WBD carries a ton of debt (estimated at $48 billion), so getting revenue “right” is the over-riding concern at the company’s headquarters. By now, Mr. Zaslav has probably decided what combination of companies and revenue streams will make up the final iteration of WBD and what companies and revenue streams will be sold off or shut down (if they can’t be sold off).
This gets to the heart of the matter. Is CNN a good fit for WBD? Does it make what business and financial people call “strategic sense?” (As we’ve noted before, everyone’s a “strategist” now).
WBD, if you look at its various parts, is an entertainment company attached to a library of content (basically movies and TV shows from the past). News programming is a non-essential service for an entertainment company; a “nice to have,” but not really a “need to have.”
Mr. Zaslav presides over an unwieldy conglomerate that needs to be “rationalized” and “right-sized,” as it pays down debt and invests in future programming. Those needs point to the sale of CNN, and the sooner the better.

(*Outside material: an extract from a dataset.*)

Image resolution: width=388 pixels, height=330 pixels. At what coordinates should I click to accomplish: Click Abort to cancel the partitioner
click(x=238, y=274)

If we say for the sake of argument that CNN’s annual earnings are $750 million, a multiple of 15x or 20x earnings would command a sale price of as much as $15 billion. And perhaps more, if we add in the possibility of an acquirer whose interest is less focused on earnings and more on political power. Having both, of course, would be best, as Rupert Murdoch will attest.
Another reason a sale makes sense at this time is that the number of private equity firms has nearly tripled in the last twelve years at the same time the availability of “good deals” has been reduced by private equity firms buying up all the “good deals.” Some PE firms are now doing leveraged buyouts of dry cleaning chains and convenience store gas stations and dog treat companies, which tells you pretty much everything you need to know about the current state of “deal flow.”
Putting CNN for sale would get everyone’s attention and attract a slew of bidders, not because it’s perceived as (or is) a diamond in the rough, but rather because it’s a well-recognized brand that throws off enough cash to make its debt payments, on time and in full. Investors in PE firms, especially institutional investors, like the comfort of investing in established brands that pay their interest coupons, year in and year out. Smart PE firms look at CNN’s 4000 employees and presume that 2500 high-performing or better employees would produce a better product. Plenty of revenue and plenty of fat to be trimmed is a PE firm’s idea of winning the lottery.
Because it’s CNN, because PE firms are sitting on huge amounts of “dry powder” (uninvested investor money), because there are now three times as many PE firms as there were 10 years ago and because the number of high-profile, debt-paying deals is so few, the likelihood of a bidding war is much more likely than it might otherwise be.
Whatever else he might be, Mr. Zaslav is smart. A sale of CNN divests an under-performing asset, helps focus the parent company on its core businesses, immediately (and dramatically) improves the parent company’s balance sheet, almost certainly (and dramatically) boosts the company’s stock price and makes the case for an increase in Mr. Zaslav’s already generous compensation much easier to prosecute.
Looked at that way, from Mr. Zaslav’s point of view, last things first.